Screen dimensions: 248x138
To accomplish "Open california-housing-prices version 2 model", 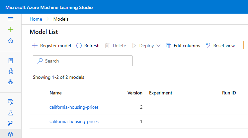I will [x=74, y=107].
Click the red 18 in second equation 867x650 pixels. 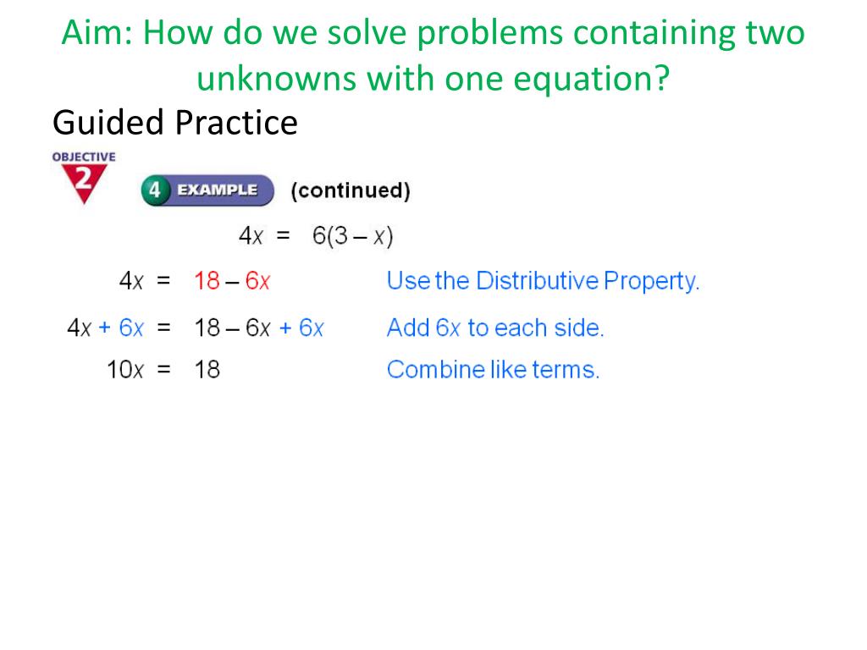coord(207,281)
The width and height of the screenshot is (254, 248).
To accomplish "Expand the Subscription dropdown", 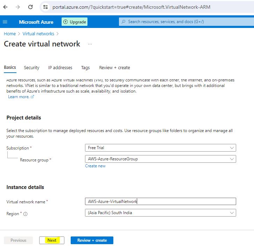I will 160,148.
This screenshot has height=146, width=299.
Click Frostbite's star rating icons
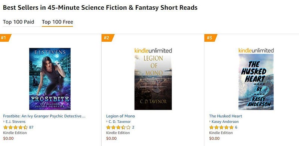(x=15, y=127)
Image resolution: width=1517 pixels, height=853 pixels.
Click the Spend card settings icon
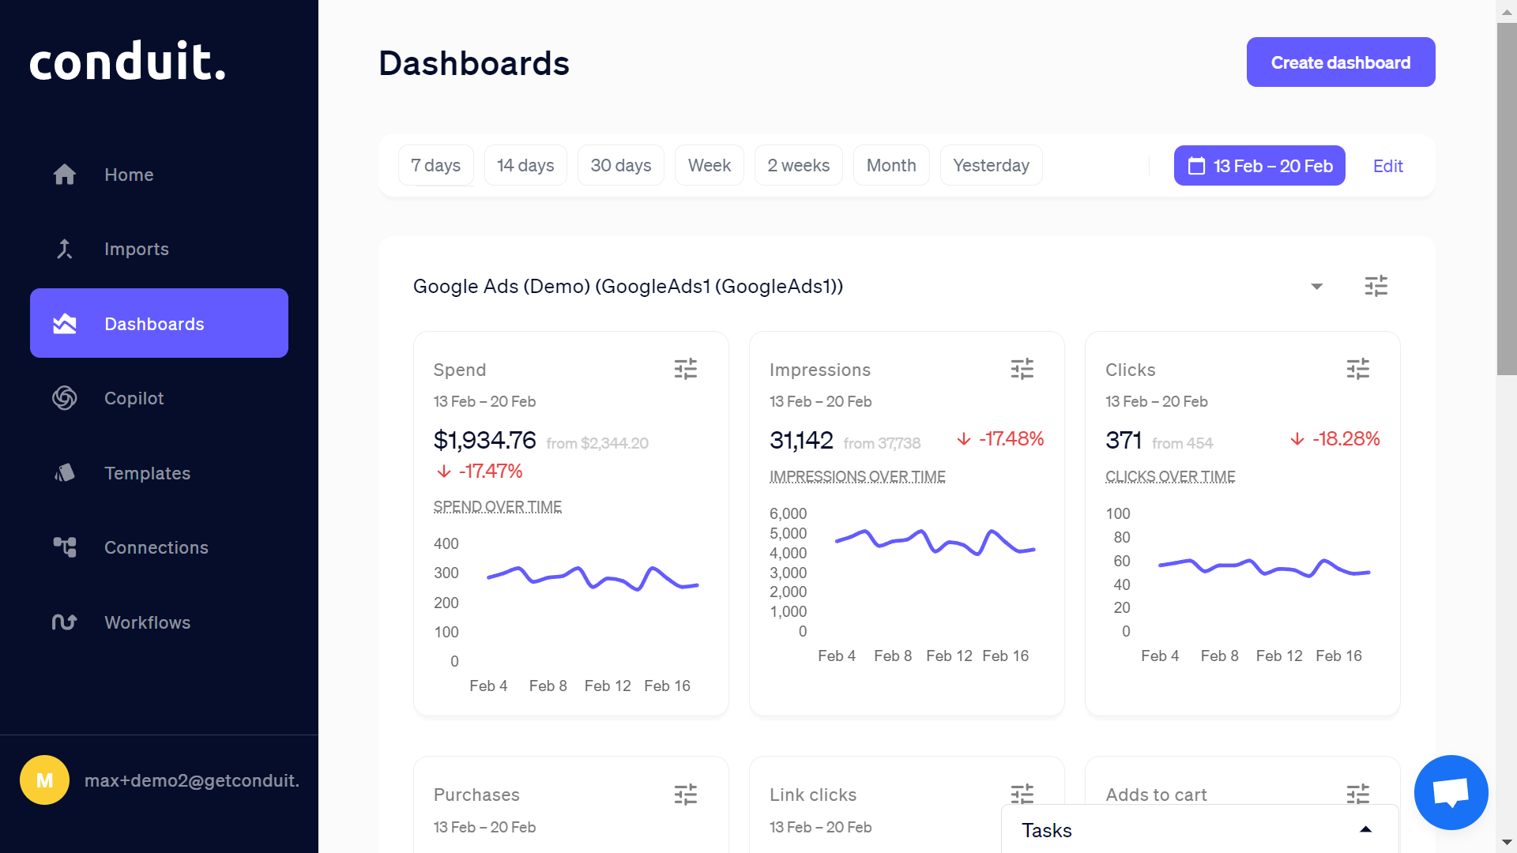[x=686, y=370]
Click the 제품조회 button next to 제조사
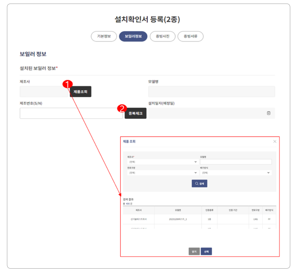Viewport: 295px width, 273px height. click(80, 91)
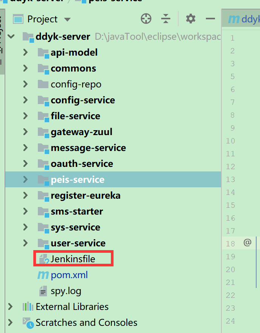Screen dimensions: 260x333
Task: Select pom.xml in the project tree
Action: 69,275

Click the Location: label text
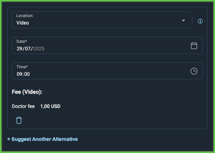25,16

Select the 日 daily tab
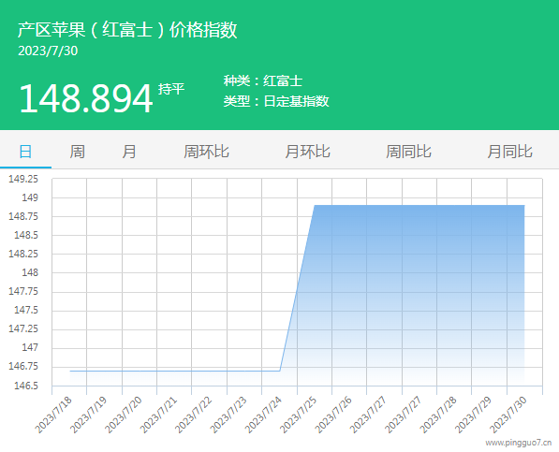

════════

Exactly the lines from the one that contains "This screenshot has height=146, width=299." through the last line of the records should be set down, and the pictures should be dropped.

This screenshot has height=146, width=299.
Click Frostbite's star rating icons
(x=15, y=127)
Image resolution: width=1517 pixels, height=853 pixels.
Click the Spend card settings icon
[x=686, y=370]
Click the 제품조회 button next to 제조사
Viewport: 295px width, 273px height. click(80, 91)
Screen dimensions: 260x333
Task: Select pom.xml in the project tree
Action: 69,275

Click the Location: label text
25,16

Select the 日 daily tab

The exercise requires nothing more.